Clients are Ubuntu and Debian machines (10.04, 12.04, Lenny, Wheezy).

This all works fine (and has for years now), but recently we became
aware of the fact that whenever a client system runs "hostname -f" or
"hostname -i" it will ask the internal nameserver for hostname plus each
search domain (which is fine), AND for the plain hostname with a
trailing dot (which is not fine). I can see this from the nameserver's
query logs and from tcpdump.

For example, on "auth01.mgmt.dc01.example.at" the nameserver gets asked for:

auth01.mgmt.dc01.example.at.
auth01.dc.example.at.
auth01.

The nameserver replies correctly with the client's FQDN or IP address
for the first query, as well as with NXDomain for the second query (also
correct) but then forwards the third query ("auth01.") to the configured
forwarders (our ISPs nameservers).
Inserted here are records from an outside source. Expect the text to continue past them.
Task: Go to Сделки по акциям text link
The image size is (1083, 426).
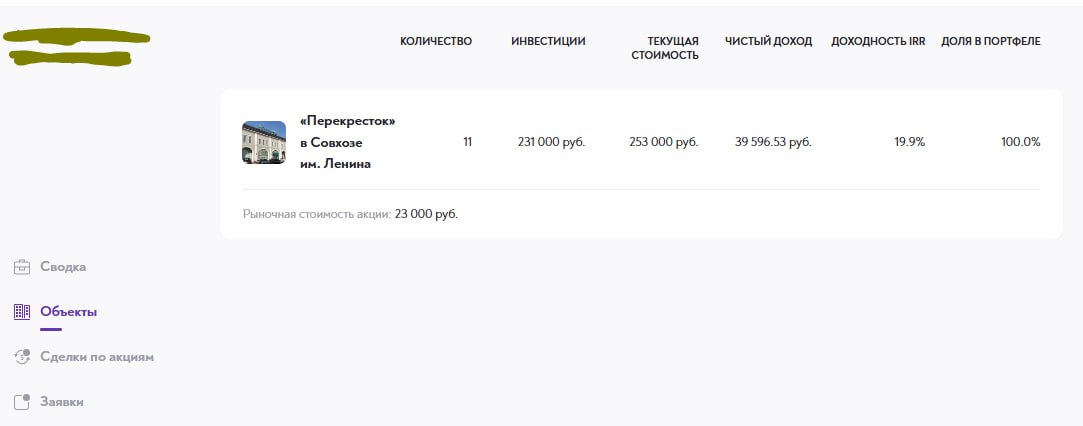Action: 97,356
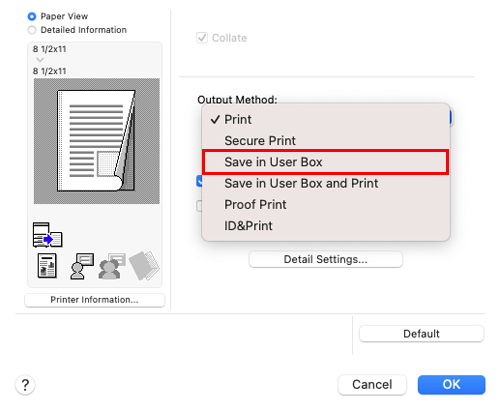
Task: Open help with the question mark icon
Action: 25,385
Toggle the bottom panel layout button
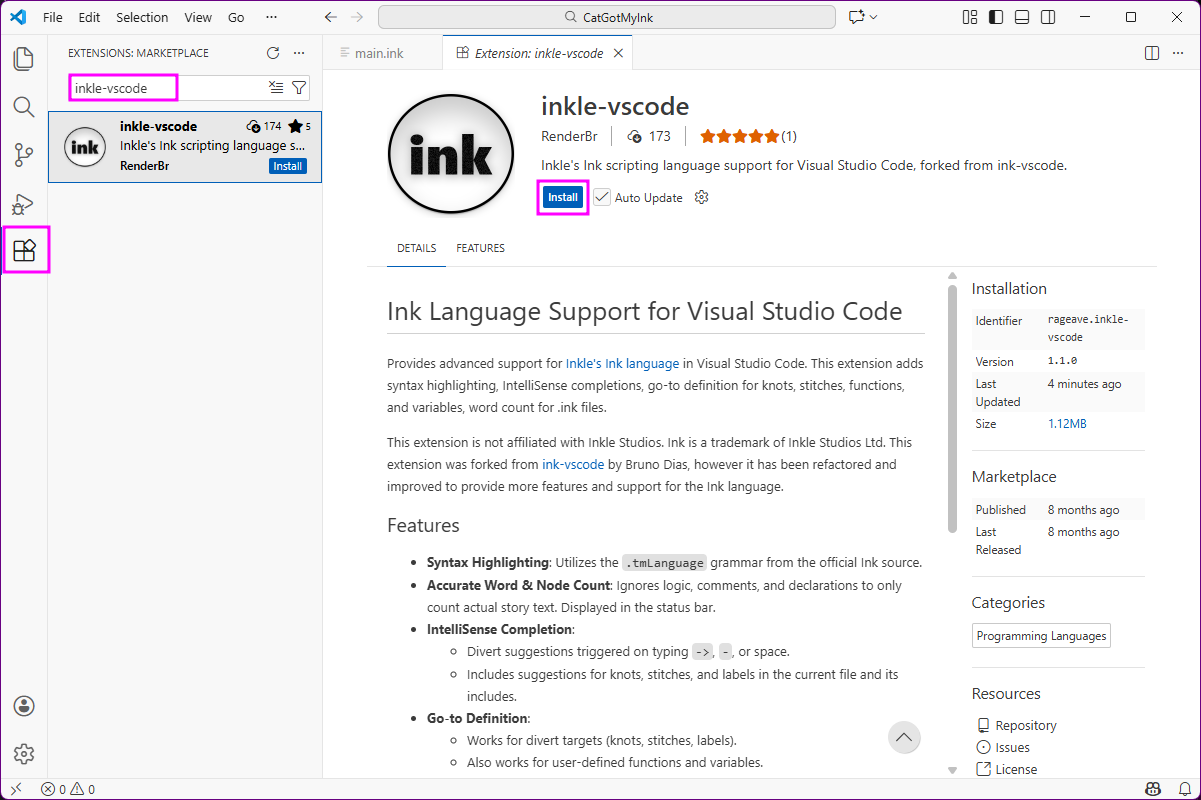Screen dimensions: 1201x800 point(1021,17)
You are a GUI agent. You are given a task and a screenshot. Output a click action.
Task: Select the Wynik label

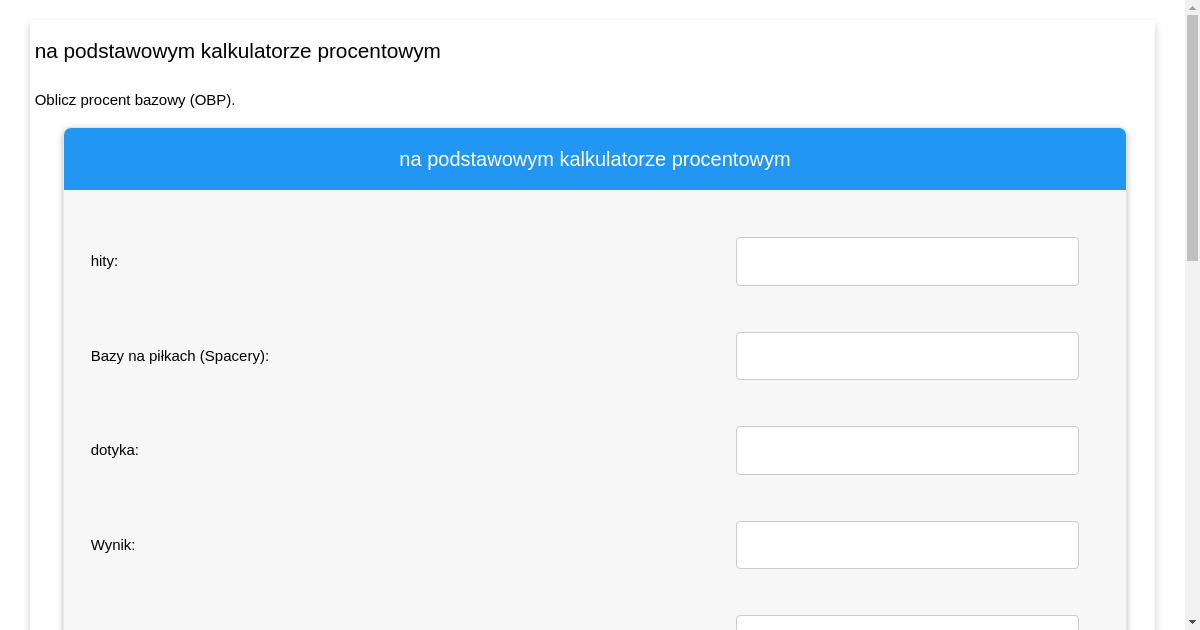click(x=113, y=544)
This naturally returns NXDomain.

I am confused and worried by this behaviour. Since we have quite a few
hosts in our internal networks (all running Puppet agents) the
forwarders get hit with requests for "hostname." like above multiple
times per second. It also exposes to the forwarders the hostnames of our
internal machines, which isn't great.

Is this the expected behaviour? What can we do to stop our internal
nameserver from forwarding queries for "hostname." to our ISPs nameservers?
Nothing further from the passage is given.